Institute of Information Science Academia Sinica
Topic: TIGP (BIO) -- Handling the heterogeneity in genomic datasets
Speaker: Dr. Yingying Wei (Department of Statistics, The Chinese University of Hong Kong)
Date: 2017-08-16 (Wed) 10:00 – 11:30
Location: Auditorium 101 at IIS new Building
Host: TIGP Bioinformatics Program

Abstract:

High-throughput experimental data are accumulating exponentially in public databases. Unfortunately, however, mining valid scientific discoveries from these abundant resources is hampered by technical artifacts and inherent biological heterogeneity. Ignoring heterogeneity would lead to not only low statistical power but also often misleading scientific conclusions. In this talk, I will present two examples as illustration. In the first part, we propose a novel Bayesian hierarchical model to correct batch effects when sample groupings are unknown.

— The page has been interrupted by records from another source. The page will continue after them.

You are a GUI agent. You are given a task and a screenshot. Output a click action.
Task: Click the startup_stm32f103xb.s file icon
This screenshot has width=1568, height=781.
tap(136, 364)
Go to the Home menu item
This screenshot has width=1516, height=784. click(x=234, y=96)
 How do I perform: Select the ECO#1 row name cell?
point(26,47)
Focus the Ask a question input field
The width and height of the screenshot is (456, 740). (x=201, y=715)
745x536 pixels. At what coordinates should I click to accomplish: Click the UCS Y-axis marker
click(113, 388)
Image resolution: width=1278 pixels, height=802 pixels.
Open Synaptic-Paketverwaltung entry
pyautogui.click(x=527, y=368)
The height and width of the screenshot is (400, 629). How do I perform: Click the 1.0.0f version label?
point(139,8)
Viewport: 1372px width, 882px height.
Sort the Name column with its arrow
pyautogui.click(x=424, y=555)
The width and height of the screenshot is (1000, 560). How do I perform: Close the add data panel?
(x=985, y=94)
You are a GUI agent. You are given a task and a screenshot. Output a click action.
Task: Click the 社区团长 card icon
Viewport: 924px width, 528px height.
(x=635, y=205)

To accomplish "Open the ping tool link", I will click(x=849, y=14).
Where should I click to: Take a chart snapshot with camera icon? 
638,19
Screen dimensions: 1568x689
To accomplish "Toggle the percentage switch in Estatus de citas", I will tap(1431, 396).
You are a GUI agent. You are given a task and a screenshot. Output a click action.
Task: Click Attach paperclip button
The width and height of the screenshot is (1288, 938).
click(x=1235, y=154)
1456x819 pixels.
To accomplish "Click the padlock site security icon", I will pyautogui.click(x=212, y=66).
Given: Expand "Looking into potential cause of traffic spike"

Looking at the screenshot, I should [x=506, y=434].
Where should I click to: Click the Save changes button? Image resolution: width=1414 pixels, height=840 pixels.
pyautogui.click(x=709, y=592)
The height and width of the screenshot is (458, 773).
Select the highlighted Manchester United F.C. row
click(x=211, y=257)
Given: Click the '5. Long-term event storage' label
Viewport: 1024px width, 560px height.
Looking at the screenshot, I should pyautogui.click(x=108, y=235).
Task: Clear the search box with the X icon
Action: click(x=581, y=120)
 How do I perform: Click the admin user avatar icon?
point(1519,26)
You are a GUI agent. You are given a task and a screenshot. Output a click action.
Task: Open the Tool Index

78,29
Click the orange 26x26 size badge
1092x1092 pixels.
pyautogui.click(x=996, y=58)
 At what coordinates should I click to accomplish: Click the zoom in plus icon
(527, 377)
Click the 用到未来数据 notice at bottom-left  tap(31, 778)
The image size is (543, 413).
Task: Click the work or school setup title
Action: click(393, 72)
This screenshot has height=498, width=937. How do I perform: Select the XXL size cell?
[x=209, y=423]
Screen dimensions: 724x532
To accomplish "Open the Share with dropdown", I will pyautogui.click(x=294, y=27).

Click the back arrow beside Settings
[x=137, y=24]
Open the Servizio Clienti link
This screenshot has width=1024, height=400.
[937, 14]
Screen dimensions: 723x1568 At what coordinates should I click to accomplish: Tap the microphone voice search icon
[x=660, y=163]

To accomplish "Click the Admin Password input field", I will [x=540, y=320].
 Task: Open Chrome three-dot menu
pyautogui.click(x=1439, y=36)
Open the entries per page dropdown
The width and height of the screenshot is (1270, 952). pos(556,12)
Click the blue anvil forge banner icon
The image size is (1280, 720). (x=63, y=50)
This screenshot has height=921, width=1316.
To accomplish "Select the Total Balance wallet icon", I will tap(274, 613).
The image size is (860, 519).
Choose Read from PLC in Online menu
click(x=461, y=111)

We prove the model identifiability and provide conditions for study designs under which batch effects can be corrected. Application of the proposed model to a real breast cancer dataset combined from three bathes measured on two platforms offer much better biological insights compared to existing methods. In the second part, I will discuss transcription factor (TF) networks. TF networks are dynamic over diverse biological conditions and heterogeneous across the genome within each biological condition. We propose a Bayesian nonparametric dynamic Poisson graphical model for legitimate inference on heterogeneous TF networks. We develop an efficient parallel Markov Chain Monte Carlo algorithm for posterior computation and study TF associations in ENCODE cell lines.